* [Problem]
Your answer must be the lines from the one holding "You are a computer-use agent." through the final line of the entries below, copied exactly, with no pictures.

* [Raw data]
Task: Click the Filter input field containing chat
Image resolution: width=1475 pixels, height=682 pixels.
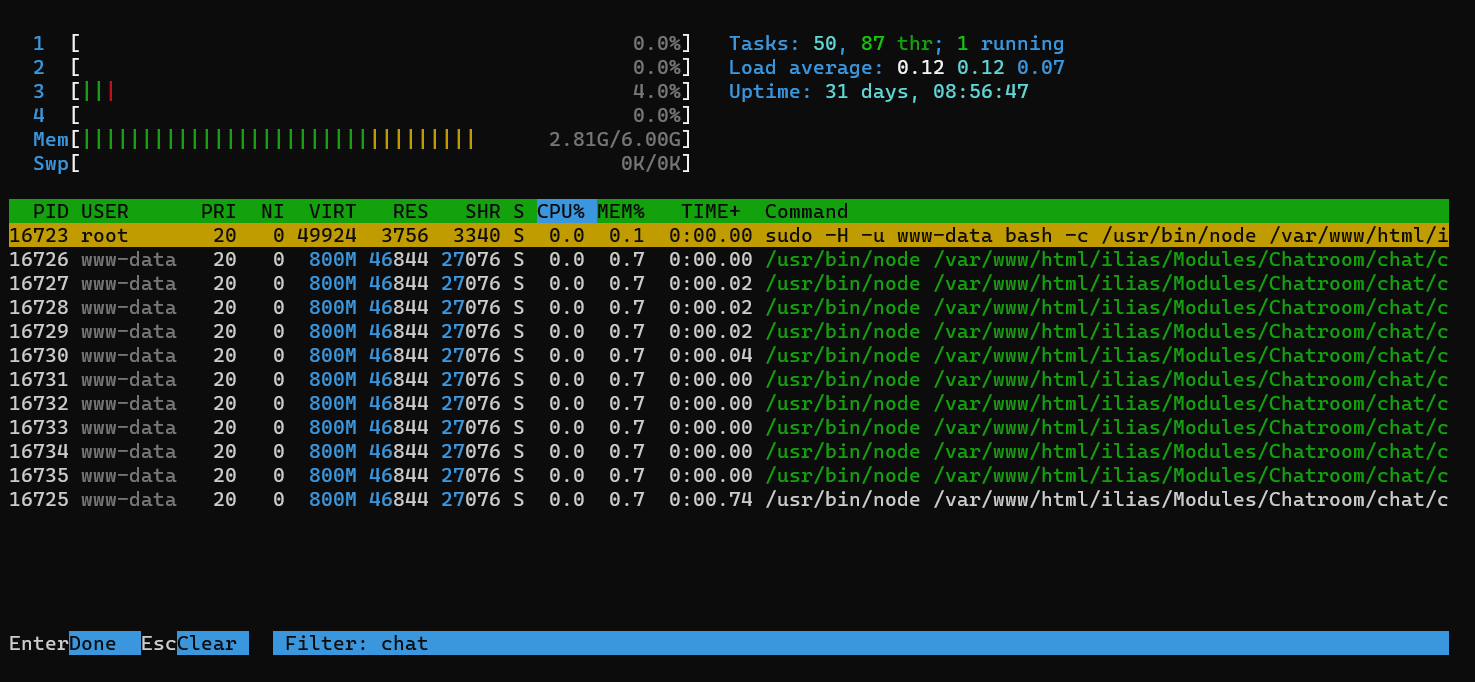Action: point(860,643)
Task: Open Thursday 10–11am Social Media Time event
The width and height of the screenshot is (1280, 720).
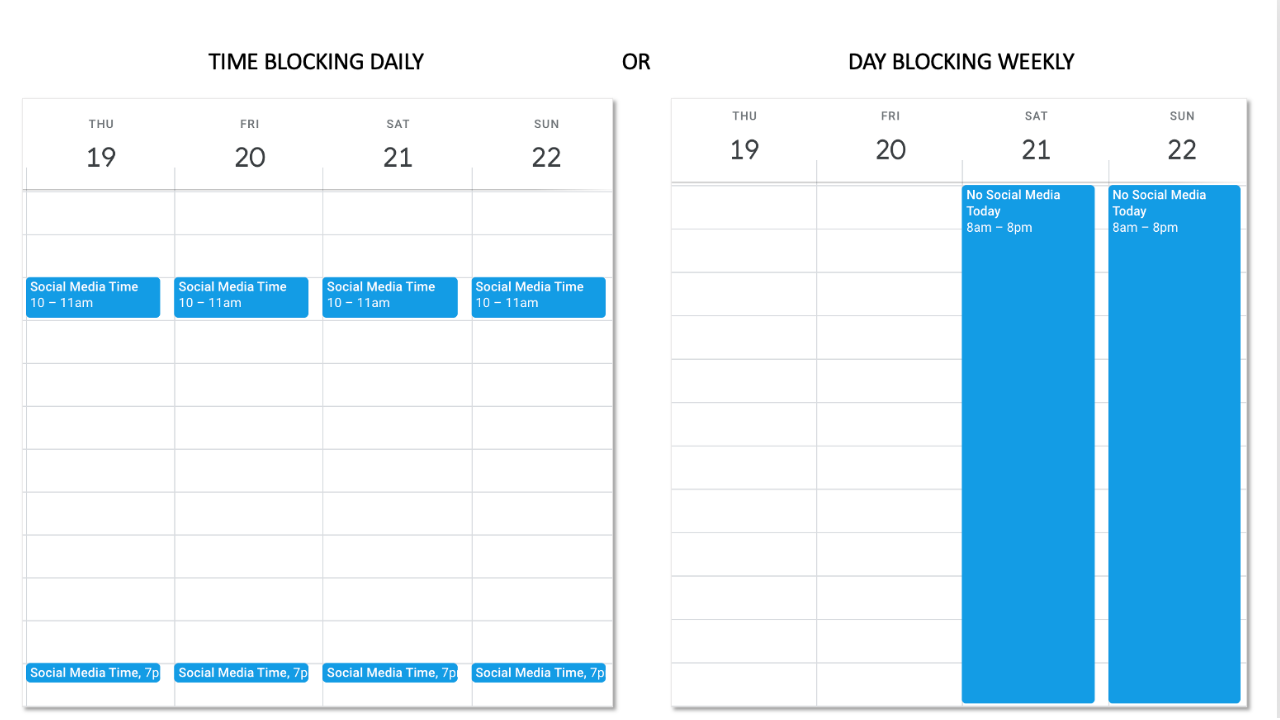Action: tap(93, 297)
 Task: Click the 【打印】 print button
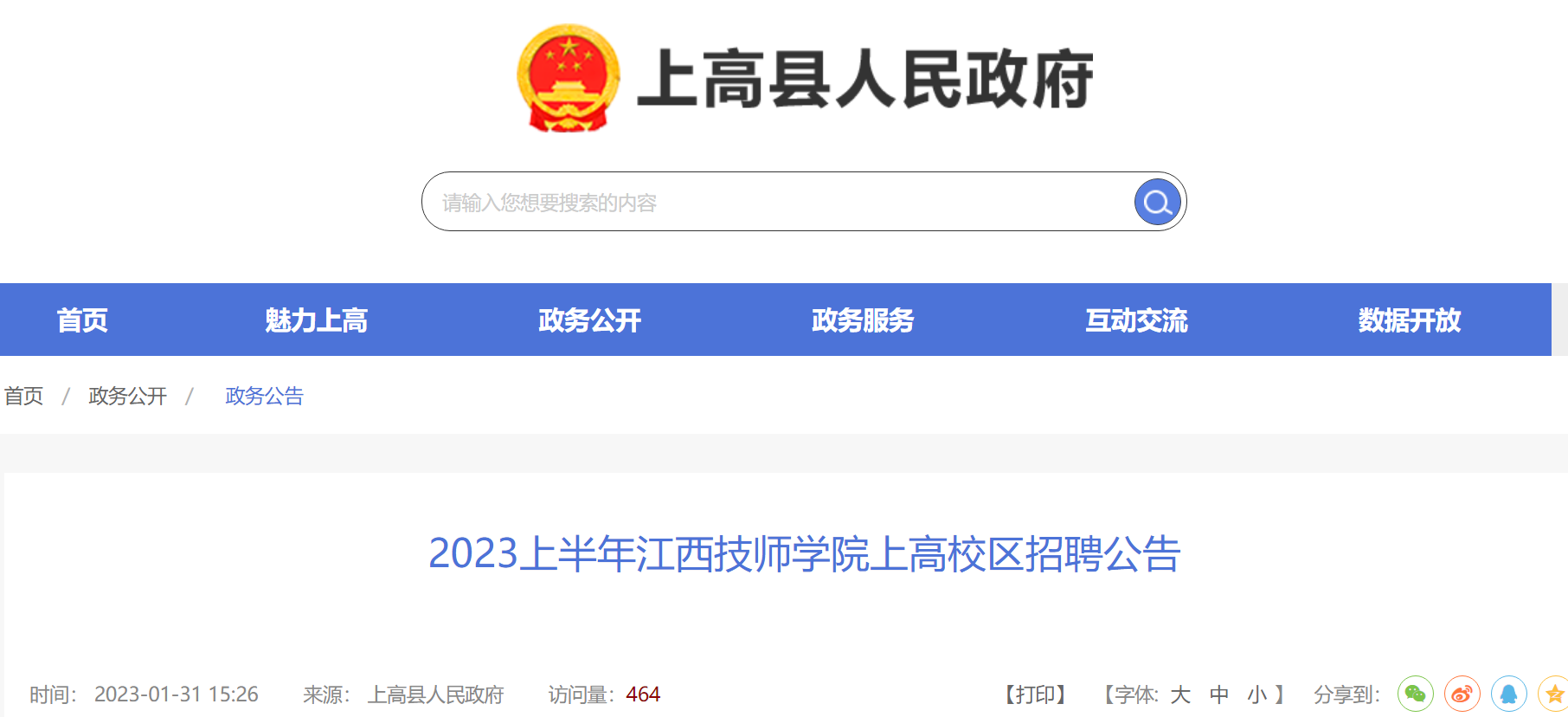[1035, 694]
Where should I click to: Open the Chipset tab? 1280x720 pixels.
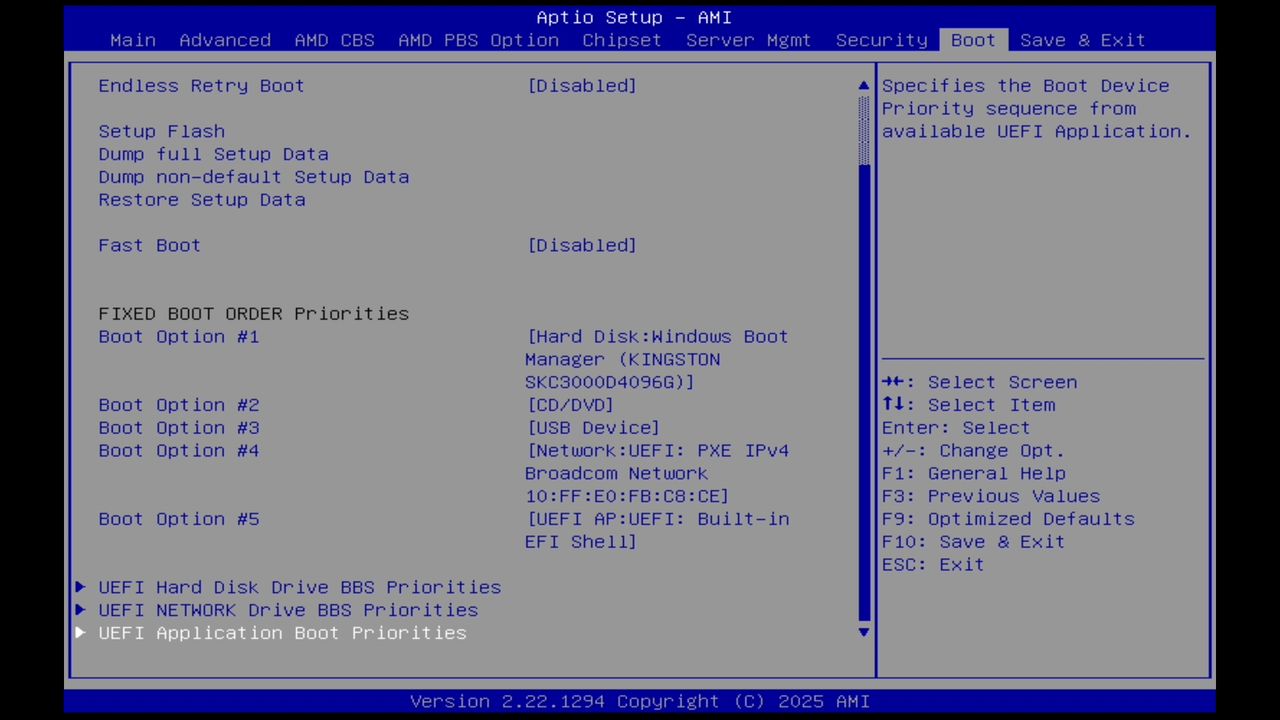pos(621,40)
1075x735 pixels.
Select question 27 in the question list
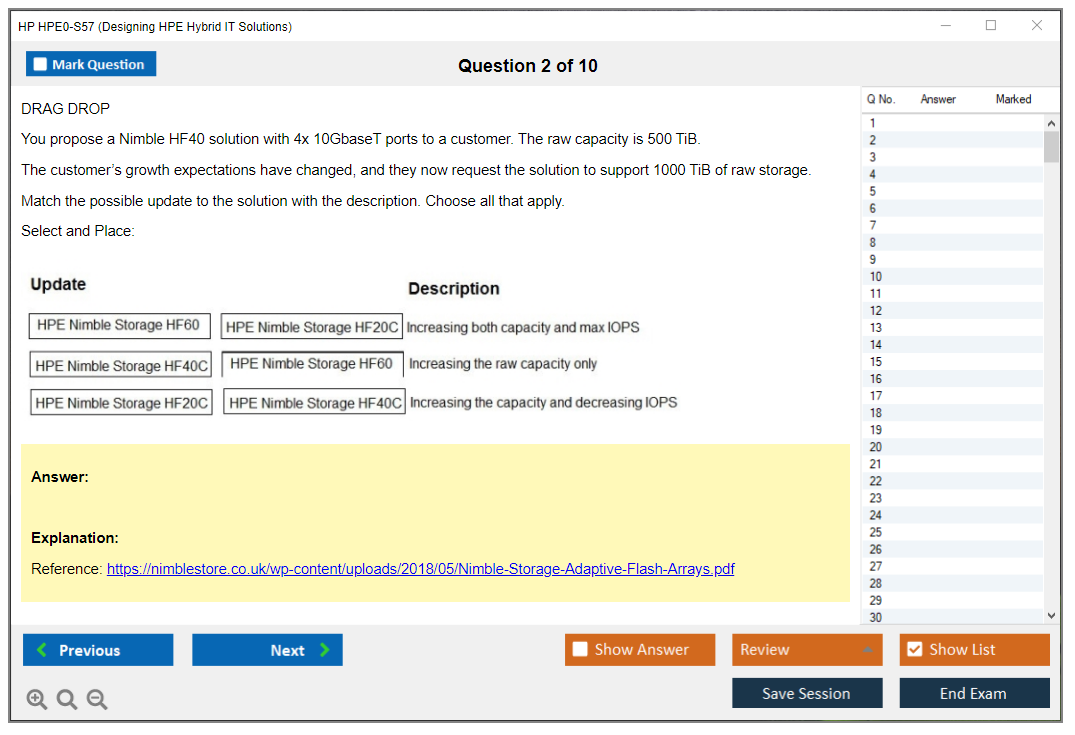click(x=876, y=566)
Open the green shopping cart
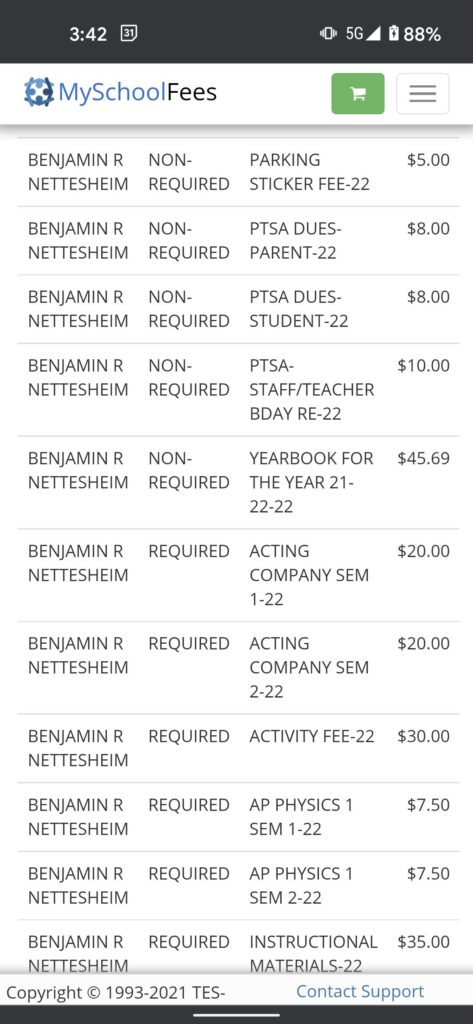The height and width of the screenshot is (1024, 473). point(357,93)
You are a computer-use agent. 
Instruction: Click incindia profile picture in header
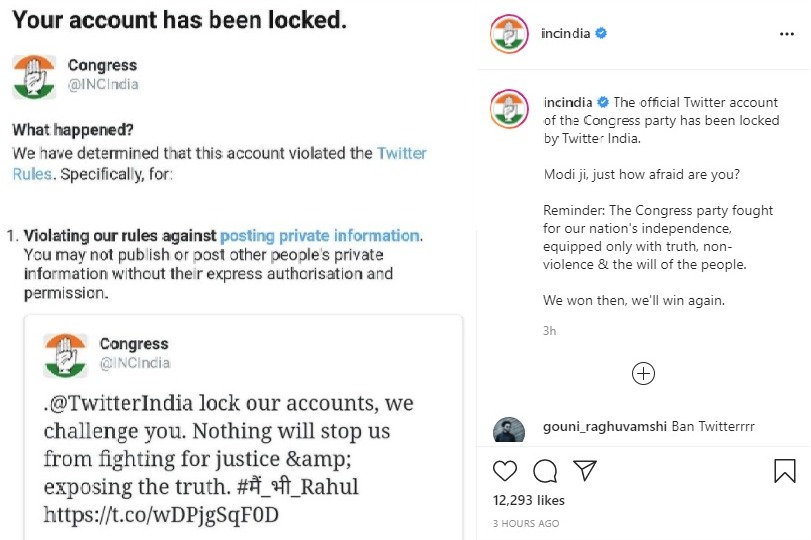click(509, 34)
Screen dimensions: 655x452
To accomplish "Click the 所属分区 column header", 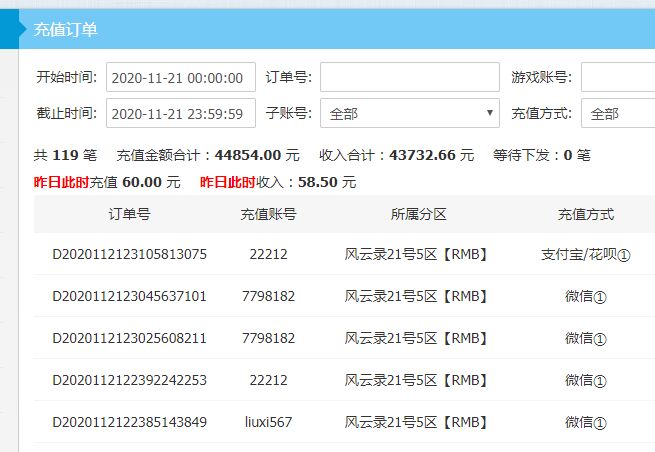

* [Exercise result]
You are a computer-use agent. 
Instruction: Click incindia profile picture in header
click(509, 34)
Screen dimensions: 655x452
To accomplish "Click the 所属分区 column header", 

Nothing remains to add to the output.